Dortmund.. Seine Todesanzeige mit der Anrede „Liebe Freunde!“ hatte Timo Konietzka noch selbst verfasst – und sich darin „ganz herzlich“ bei Exit bedankt, „die mich am Montagnachmittag von meinen Qualen erlöst und auf dem schweren Weg begleitet haben“. Doch diese Nachricht löste nicht nur Trauer und Mitgefühl aus. Eugen Brysch, Geschäftsführender Vorstand der Patientenschutzorganisation Deutsche Hospiz Stiftung, reagierte mit deutlicher Kritik. WR-Redakteurin Katja Sponholz sprach mit ihm.

Related content Haben Sie Verständnis für die begleitete Selbsttötung von Timo Konietzka?

Brysch: „Der Suizid ist eine individuelle Entscheidung jedes Einzelnen. Darüber zu urteilen steht mir nicht zu.“

Was stört Sie an der Arbeit einer Organisation wie „Exit“?

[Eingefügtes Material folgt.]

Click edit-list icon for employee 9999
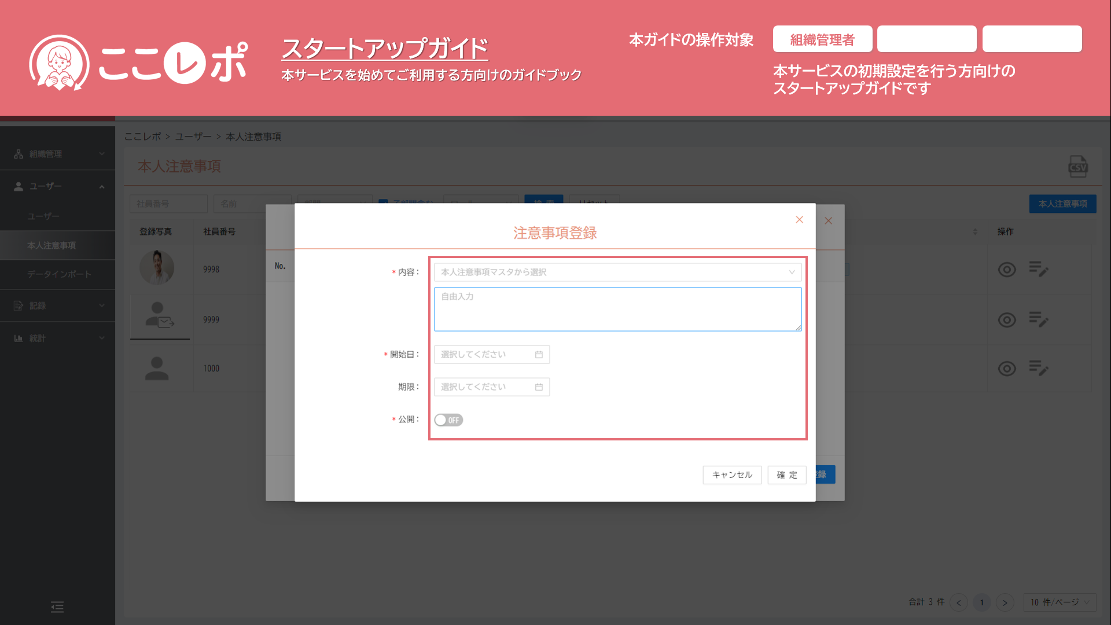This screenshot has width=1111, height=625. point(1039,319)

„Sterbehilfeorganisationen bieten einen scheinbar „leichten Ausweg“ aus schwierigen Situationen. Damit besteht die Gefahr, andere Türen zu schließen, und die Selbstbestimmung auf dem Altar der „schnellen Lösung“ zu opfern. Als Patientenschutzorganisation verurteilen wir es auch, dass die Sterbehilfeorganisationen sich die Selbsttötung Prominenter zunutze machen, um für ihr menschenverachtendes Geschäftsmodell zu werben.“

Was verstehen Sie unter menschenwürdiger Sterbebegleitung?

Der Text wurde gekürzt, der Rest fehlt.